■ **Brief**
The response should consist solely of the lines running from the line with "Where should I click to: Click the zoom" to the end of the data, retyped exactly.

■ **Given records**
*****
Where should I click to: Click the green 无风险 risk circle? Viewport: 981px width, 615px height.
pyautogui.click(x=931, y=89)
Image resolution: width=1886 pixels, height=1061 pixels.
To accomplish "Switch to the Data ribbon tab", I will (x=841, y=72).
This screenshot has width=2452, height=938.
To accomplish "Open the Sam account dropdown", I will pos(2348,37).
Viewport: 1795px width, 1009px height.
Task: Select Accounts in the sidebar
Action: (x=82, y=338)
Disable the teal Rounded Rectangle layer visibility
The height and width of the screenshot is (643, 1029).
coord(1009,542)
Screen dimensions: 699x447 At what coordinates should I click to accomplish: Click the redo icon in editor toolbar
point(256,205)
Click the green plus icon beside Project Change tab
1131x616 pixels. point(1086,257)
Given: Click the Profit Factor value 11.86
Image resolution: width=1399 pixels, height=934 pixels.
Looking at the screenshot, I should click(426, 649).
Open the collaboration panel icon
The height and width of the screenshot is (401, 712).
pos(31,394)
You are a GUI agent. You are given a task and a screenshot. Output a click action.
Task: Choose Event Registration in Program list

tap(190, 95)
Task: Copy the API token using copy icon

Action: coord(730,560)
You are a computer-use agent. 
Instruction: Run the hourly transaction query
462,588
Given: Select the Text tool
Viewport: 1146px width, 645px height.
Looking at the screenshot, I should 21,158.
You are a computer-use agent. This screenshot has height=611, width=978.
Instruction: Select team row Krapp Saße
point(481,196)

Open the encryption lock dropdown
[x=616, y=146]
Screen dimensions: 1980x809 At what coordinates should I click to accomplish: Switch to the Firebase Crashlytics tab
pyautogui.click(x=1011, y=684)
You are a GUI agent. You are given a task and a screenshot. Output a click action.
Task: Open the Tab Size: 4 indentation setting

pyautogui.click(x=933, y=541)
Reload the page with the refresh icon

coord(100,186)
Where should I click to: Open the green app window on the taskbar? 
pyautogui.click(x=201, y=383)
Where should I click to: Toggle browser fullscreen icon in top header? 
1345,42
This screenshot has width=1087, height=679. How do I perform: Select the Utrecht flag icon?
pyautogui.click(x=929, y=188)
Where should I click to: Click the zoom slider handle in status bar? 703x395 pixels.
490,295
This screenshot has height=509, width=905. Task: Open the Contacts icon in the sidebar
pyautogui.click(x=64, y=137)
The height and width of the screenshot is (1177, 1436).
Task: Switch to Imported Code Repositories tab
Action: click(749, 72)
*****
■ **Answer box**
Where should I click to: Click the zoom slider handle in status bar? 703x395 pixels.
490,295
This screenshot has height=509, width=905. Task: Open the Contacts icon in the sidebar
pyautogui.click(x=64, y=137)
The height and width of the screenshot is (1177, 1436).
Task: Switch to Imported Code Repositories tab
Action: click(749, 72)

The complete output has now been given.